In the midst of a pandemic, in the midst of the global effort to develop effective vaccines and anti-virals for SARS-CoV-2—yet, paradoxically, also in the midst of a surreal moment in history where the very science that can save millions is assailed if the facts and truth conflict with political mantra—we nonetheless can celebrate. Reminding us all of the importance and relevance of science, today, October 19, 2020, we celebrate the announcement of the draft human proteome in the opening talk at HUPO CONNECT by the First Chair of the Human Proteome Project (HPP), Dr Gil Omenn, with a virtual issue of the Journal of Proteome Research (https://pubs.acs.org/page/jprobs/vi/humanproteome). In the virtual issue the editors have compiled 60 of the most significant papers published in the Journal over the past decade on the human proteome project reflecting the diversity of the C-HPP and B/D-HPP teams, regions, approaches, impact and achievement.
The neXtProt database posted the landmark human proteome data release covering 90% of the human proteome on 17th January, 20201, which is now reported by the HPP Consortium in Nature Communications by Adhikari et al 20202. In the companion annual human proteome metrics paper by Gil Omenn et al 20203 reporting this year’s progress of the HPP, the underlying data is presented in depth. The metrics paper will be published in the 8th Special Issue of the Journal of Proteome Research dedicated to the HPP in December 2020, with the ASAP preprint online today leading this HPP Virtual Issue and with a commentary editorial by Chris Overall4.

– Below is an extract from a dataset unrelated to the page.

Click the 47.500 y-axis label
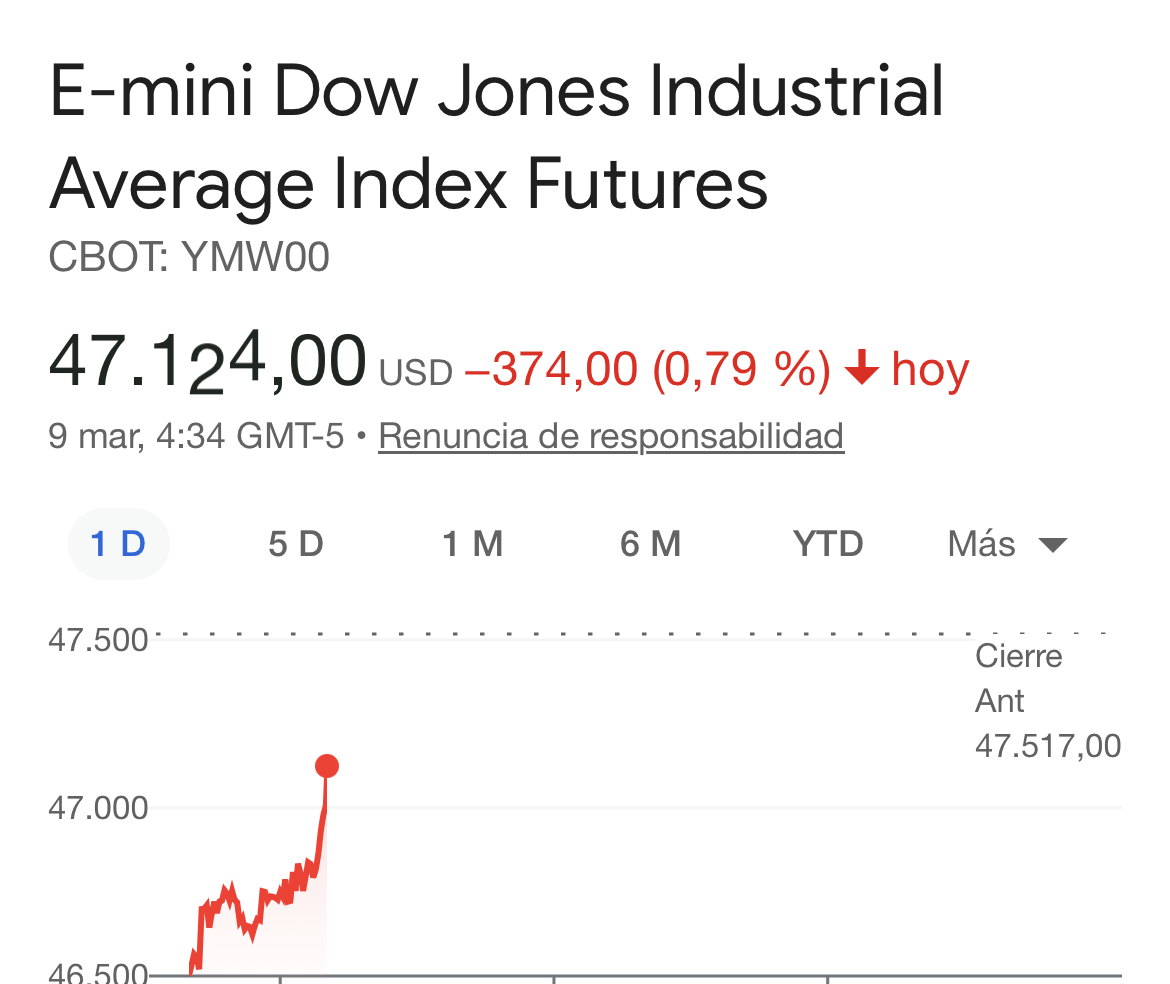The image size is (1170, 984). (97, 639)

The human proteome was identified by HPP global research teams and scientists from the wider scientific community and assembled by the Chromosome Centric-HPP (C-HPP) and the HPP Knowledgebase Pillar data curators from neXtProt PeptideAtlas, and MassIVE. The C-HPP was established in 2010 as the major initiative of the HPP to identify at least one protein form (proteoform) from each of the protein-encoding genes in the human genome. For the next high-fidelity compendium of the full human proteome and to develop a broader understanding of life, human conscience, and disease, proteomics needs more data, more patients, more scientists, and more doctors to understand life, individuality, personality and disease—science needs us all, but now, more than ever, humanity needs more science
1. https://www.nextprot.org/about/statistics
2. Subash Adhikari, Edouard Nice, Eric Deutsch, Lydie Lane, Gilbert Omenn, Steve Pennington, Young-ki Paik, Christopher Overall, Fernando Corrales, Ileana Cristea, Jennifer Van Eyk, Mathias Uhlen, Cecilia Lindskog, Daniel Chan, Amos Bairoch, James Waddington, Joshua Justice, Joshua LaBaer, Henry Rodriguez, Fuchu He, Markus Kostrzewa, Peipei Ping, Rebekah Gundry, Peter Stewart, Sanjeeva Srivastava, Sudhir Srivastava, Fabio Nogueira, Gilberto Domont, Yves Vandenbrouck, Maggie Lam, Sara Wennersten, Juan Antonio Vizcaino, Marc Wilkins, Jochen Schwenk, Emma Lundberg, Nuno Bandeira, György Marko-Varga, Susan Weintraub, Charles Pineau, Ulrike Kusebauch, Robert Moritz, Seong Beom Ahn, Magnas Palmblad, Michael Snyder, Ruedi Aebersold, and Mark Baker. A High-Stringency Blueprint of the Human Proteome, Nat. Communications, 2020, doi.org/10.1038/s41467-020-19045-9.
3. Omenn G. S.; Lane L.; Overall C. M.; Cristea I. M.; Corrales F. J.; Lindskog C.; Paik Y-K.; Van Eyk J. E.; Liu S.; Pennington S.; Snyder M.P.; Baker M.; Bandeira N.; Aebersold, R.; Moritz, R.L.; Deutsch EW. Research on The Human Proteome Reaches a Major Milestone: >90% of Predicted Human Proteins Now Credibly Detected, According to the HUPO Human Proteome Project. J Proteome Res. 2020, Sep 15. doi: 10.1021/acs.jproteome.0c00485.